After four years of war, Syrians are everywhere in Istanbul — on street corners, squatting in abandoned buildings. But a new venture run by Syrian and Turkish book lovers aims to be a cultural oasis for Arabic readers, and, along the way, give Turks a fuller picture of the Syrians, Iraqis and Libyans increasingly filling the city.
In a painstakingly restored old wooden house in a working class neighborhood, Syrians, Iraqis and Turks mingled recently amid the shelves of the Pages bookstore.
A Syrian string trio played in the corner, as browsers flipped through volumes in Arabic, Turkish, English and French. One teenager brings his choice — an Arabic translation of George Orwell's 1984 — over to his headscarf-wearing mother. She looks at it, nods and puts it on the pile to purchase.
Partner and manager Samer al-Kadri has lived here for over a year now, after Bright Fingers Publishing — the company he co-founded in Damascus, Syria — became impossible to run because of the war.
When he got here he noticed right away the booming population of Syrians, Iraqis, Libyans and other Arabs, and saw a gaping need for an Arabic bookstore.
"There is a huge Arab community here, and there is no Arabic book," he says. "And this is our job."
Upstairs, there's a combination playroom and reading room stocked with children's books. Downstairs is adult fiction and nonfiction, some 2,000 titles in all, and in the basement is a small café.
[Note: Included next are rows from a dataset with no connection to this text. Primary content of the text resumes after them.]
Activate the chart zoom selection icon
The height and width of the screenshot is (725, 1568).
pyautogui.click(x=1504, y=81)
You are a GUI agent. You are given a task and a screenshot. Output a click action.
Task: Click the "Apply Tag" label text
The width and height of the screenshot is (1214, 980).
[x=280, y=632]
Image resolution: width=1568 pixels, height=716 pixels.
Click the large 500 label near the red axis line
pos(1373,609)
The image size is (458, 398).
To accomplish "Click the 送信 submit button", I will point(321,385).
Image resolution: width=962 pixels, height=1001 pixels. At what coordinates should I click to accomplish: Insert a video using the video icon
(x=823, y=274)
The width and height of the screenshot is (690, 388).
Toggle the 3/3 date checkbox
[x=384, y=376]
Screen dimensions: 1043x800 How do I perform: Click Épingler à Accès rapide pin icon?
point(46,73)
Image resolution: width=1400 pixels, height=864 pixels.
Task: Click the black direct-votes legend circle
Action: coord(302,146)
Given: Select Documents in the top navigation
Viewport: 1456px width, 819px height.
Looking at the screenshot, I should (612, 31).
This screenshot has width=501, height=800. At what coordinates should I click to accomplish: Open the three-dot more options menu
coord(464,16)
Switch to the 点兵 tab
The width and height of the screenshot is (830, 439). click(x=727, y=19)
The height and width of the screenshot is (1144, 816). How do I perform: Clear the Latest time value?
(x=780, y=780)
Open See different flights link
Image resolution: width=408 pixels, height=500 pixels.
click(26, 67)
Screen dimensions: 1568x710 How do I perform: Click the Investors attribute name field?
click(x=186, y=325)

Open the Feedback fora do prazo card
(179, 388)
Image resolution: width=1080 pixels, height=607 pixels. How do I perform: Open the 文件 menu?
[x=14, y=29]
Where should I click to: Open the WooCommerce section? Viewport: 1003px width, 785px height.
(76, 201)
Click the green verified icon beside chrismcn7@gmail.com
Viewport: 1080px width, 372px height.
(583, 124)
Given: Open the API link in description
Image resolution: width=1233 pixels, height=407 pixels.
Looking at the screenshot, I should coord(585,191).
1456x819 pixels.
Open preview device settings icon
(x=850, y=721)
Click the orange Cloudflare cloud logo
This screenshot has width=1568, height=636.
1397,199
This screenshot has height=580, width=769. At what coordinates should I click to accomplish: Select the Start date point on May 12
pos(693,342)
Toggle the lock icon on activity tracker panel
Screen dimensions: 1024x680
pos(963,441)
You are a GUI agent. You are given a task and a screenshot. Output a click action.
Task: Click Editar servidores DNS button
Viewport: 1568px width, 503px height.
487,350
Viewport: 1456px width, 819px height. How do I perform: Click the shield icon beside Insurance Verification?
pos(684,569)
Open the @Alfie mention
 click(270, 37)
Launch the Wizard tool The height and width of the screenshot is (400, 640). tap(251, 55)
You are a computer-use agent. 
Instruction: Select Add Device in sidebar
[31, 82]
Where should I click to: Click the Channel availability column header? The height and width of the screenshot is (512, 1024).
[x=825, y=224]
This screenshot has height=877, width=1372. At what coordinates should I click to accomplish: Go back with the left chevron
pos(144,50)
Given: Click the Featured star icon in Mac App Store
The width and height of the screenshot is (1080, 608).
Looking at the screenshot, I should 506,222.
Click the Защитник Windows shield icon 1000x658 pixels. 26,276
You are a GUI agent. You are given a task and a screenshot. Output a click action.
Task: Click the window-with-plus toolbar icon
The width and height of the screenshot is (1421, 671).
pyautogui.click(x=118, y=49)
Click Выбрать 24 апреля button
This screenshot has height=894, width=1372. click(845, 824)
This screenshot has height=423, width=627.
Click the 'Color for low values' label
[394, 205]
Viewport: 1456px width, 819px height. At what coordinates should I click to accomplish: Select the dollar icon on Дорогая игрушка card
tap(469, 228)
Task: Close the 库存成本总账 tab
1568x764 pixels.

Kadri hopes the space will become a kind of cultural mixing zone for Turks and Arabs.
"We want to let people know us, to see us in different way, and see them in different way," he says. "And this is very important to us."
Kadri says they're not just trying to attract better-off Syrians: The store will also let people borrow books, or read them for free in the store. There are plans for book signings by Turkish authors, movie screenings, and workshops for both children and adults.
As more and more visitors crowd into the modest shop, Kadri's Turkish partner, Zeynap Sevde Paksu, says they know their efforts are just a drop compared to the ocean of needs confronting the some 2 million Syrian refugees in Turkey these days. But it is something she can do to help Syrians, and her fellow Turks as well — at least those willing to have their stereotypes about Arabs challenged.
"They will come and see here — Syrian people are intellectual people, they are writers, they are poets," she says. "For example, for Turkish people a Syrian person can't be unreligious — they're all mullahs, okay? And when they see Arabic book, they will just think it is a religious book. No, it's popular — there are love stories here, crime stories here — too many kinds of novels here."
From Baghdad's once-famous "street of books," Mutanabbi Street, to the smoky literary cafes of Damascus, the Arab love of poetry and prose continues. Despite the conflict raging in their country, Syrians who are descended from some of Damascus' leading poets and writers are converting their family homes into literary and cultural centers.
Now there's an outpost of sorts in Istanbul too.